How Is The MACD Calculated?
The Moving Average Convergence Divergence indicator is calculated by subtracting the 26-period EMA from the 12-period EMA. A 9-day EMA of the MACD, called the signal line, is then plotted on top of the MACD line.
Here is the step-by-step calculation:
- Calculate the 12-period EMA of the security’s closing price.
- Calculate the 26-period EMA of the security’s closing price.
- Subtract the 26-period EMA from the 12-Period EMA to get the MACD line. MACD Line = 12-Period EMA – 26-Period EMA.
- Calculate the 9-day EMA of the MACD line to get the Signal line.
The standard Moving Average Convergence Divergence indicator’s parameters (12, 26, 9) can be adjusted as needed to suit the security or timeframe being analyzed. Shorter moving averages will react more quickly to price changes compared to longer moving averages.
How Do You Use The Moving Average Convergence Divergence?
The Moving Average Convergence Divergence indicator can be used in three main ways:
Crossover Signals: The basic Moving Average Convergence Divergence trading signal occurs when the MACD line crosses above or below the signal line. Buying when the MACD crosses above its signal line or selling when it crosses below the signal line can signal a momentum change.

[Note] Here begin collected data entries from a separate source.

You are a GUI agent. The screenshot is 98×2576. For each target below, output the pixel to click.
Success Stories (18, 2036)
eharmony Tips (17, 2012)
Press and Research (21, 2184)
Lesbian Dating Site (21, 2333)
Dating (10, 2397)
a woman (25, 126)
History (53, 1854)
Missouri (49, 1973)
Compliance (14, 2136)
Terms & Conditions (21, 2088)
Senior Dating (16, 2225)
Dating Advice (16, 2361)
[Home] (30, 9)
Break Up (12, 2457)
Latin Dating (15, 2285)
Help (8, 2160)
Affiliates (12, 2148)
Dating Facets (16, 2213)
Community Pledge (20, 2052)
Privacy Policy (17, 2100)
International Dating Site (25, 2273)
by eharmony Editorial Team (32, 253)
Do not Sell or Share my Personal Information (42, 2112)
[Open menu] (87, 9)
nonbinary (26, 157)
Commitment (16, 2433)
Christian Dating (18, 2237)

Divergence: The MACD can form a divergence when it is moving away from the price action. For example, if the price hits a new high but the MACD forms a lower high, it is a bearish divergence that indicates waning upside momentum.
Zero Line Crossover: When the MACD crosses above or below the zero line, it can signal the trend is reversing direction. Above zero indicates a bullish bias, while below zero indicates a bearish bias.

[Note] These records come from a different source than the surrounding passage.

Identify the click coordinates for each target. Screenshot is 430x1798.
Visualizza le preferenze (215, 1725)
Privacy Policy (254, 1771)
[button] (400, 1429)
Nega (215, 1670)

The Moving Average Convergence Divergence will react faster to changing price trends compared to moving average indicators since it shows the difference between the 12 and 26-period EMAs rather than a smoothed moving average.
Additional Moving Average Convergence/Divergence Tips
Combine the Moving Average Convergence Divergence with other technical indicators and chart patterns for a more robust trading strategy.

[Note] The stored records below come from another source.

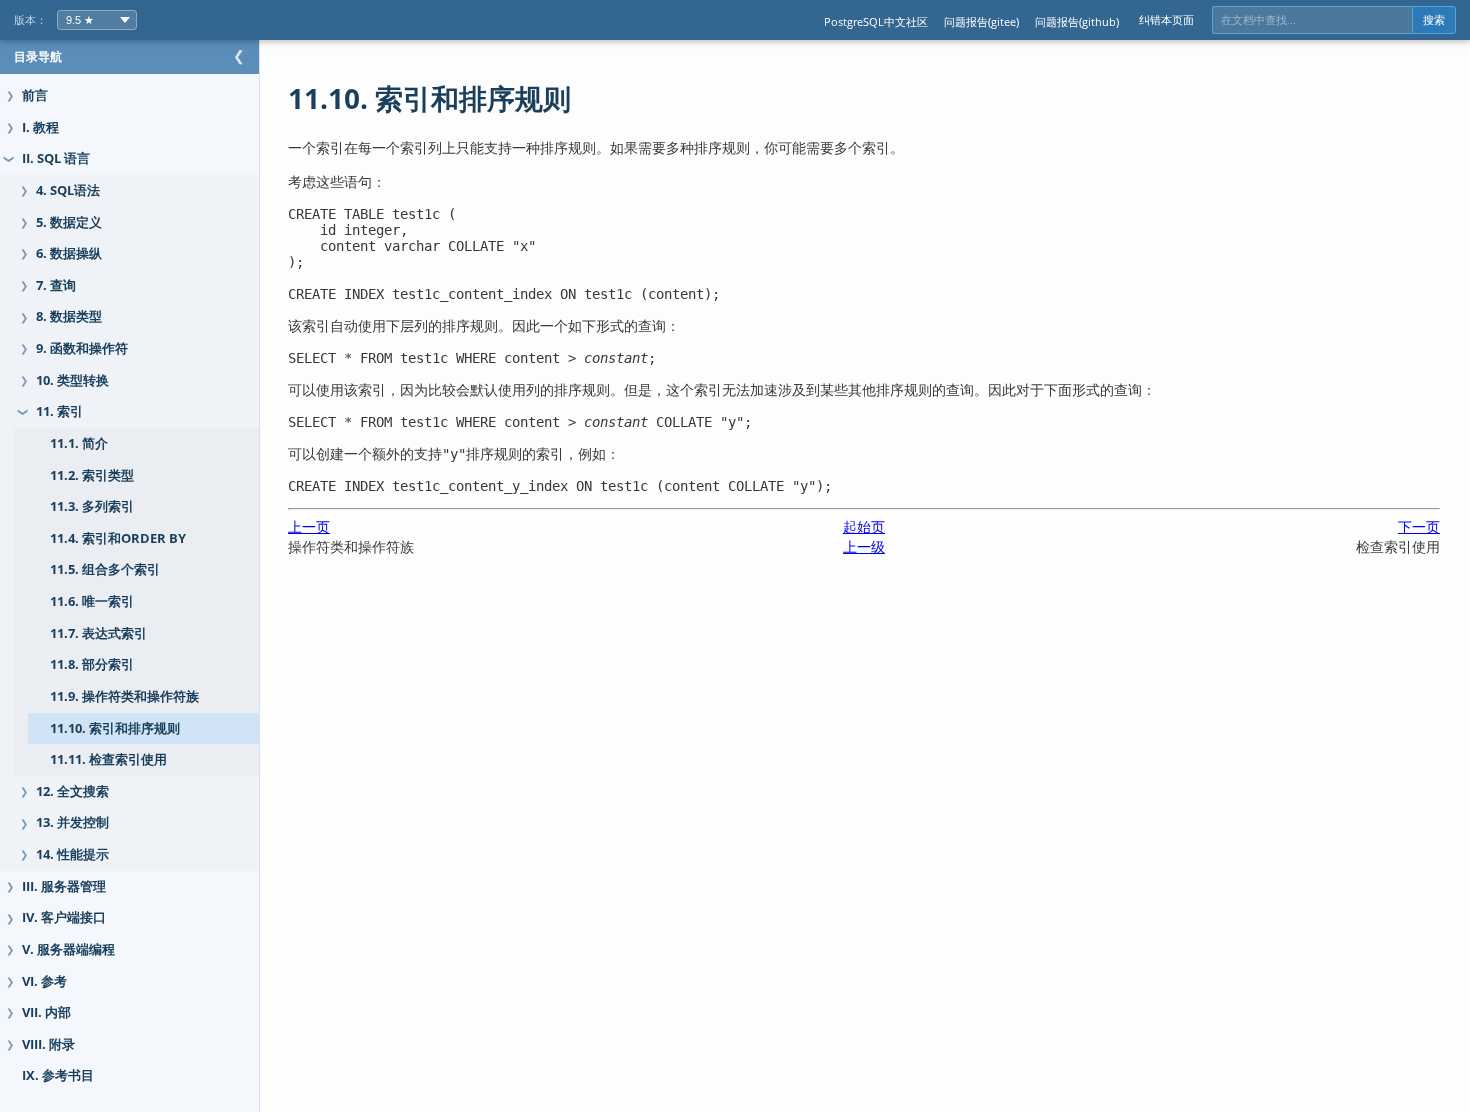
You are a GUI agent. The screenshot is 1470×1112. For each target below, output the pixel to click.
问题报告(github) (1077, 21)
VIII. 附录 (48, 1044)
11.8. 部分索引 (92, 664)
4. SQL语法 (68, 190)
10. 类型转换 (72, 380)
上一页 (309, 526)
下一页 (1419, 526)
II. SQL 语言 (56, 158)
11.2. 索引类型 (92, 475)
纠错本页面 (1166, 19)
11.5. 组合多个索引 (105, 569)
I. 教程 (40, 127)
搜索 (1434, 20)
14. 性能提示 (72, 854)
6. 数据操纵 (69, 253)
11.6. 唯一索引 (92, 601)
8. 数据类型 (69, 316)
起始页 (864, 526)
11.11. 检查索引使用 (108, 759)
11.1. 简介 (79, 443)
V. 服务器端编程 (68, 949)
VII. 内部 (46, 1012)
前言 (35, 95)
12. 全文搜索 (72, 791)
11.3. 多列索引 (92, 506)
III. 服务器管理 (64, 886)
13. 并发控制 (72, 822)
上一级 (864, 546)
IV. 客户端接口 (64, 917)
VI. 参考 (44, 981)
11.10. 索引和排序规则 (115, 728)
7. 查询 (56, 285)
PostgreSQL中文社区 (876, 21)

Moving Average Convergence/Divergence may not work well in sideways or range-bound markets, as it can generate false signals.
Be cautious when using the Moving Average Convergence/Divergence in isolation, as it may not provide a complete picture of the market’s behavior.
Remember that the Moving Average Convergence/Divergence is a lagging indicator, meaning it reacts to price movements that have already occurred.
The standard Moving Average Convergence Divergence parameter setting is 12, 26, 9. However, it’s possible to customize the indicators based on your trading style or security being analyzed.
Avoid taking MACD trades against the dominant trend. The MACD is best used when trading in the direction of the higher time frame trend.
The tool’s histogram shows when momentum is increasing or decreasing by plotting the difference between the MACD and its signal line.
Always consider other factors and use proper risk management techniques to protect your investments. Utilize technical analysis software such as TradingView.
Moving Average Convergence Divergence FAQ
What timeframes is the indicator useful on?
The tool can be used on charts ranging from 1-minute to weekly. Shorter timeframes (5-15 mins) will produce the most signals but have higher risk. Longer timeframes (4H, daily, weekly) produce the highest-quality signals.
What trading strategies can utilize the MACD indicator?
The Moving Average Convergence Divergence can be incorporated into trend, momentum, and mean reversion strategies. It works well with breakout, swing, day, and scalping styles.
Should I take the trade as soon as I see a MACD crossover signal?
Price confirmation should be paired with MACD signals to avoid false signals. Allow the MACD crossover to develop and let price close above/below the signal lines before acting.
Can I use MACD divergence signals without crossover signals?
Yes. Divergence warns of a momentum shift and can be a powerful trade signal. Not all divergences result in crossovers, so it can identify changes sooner.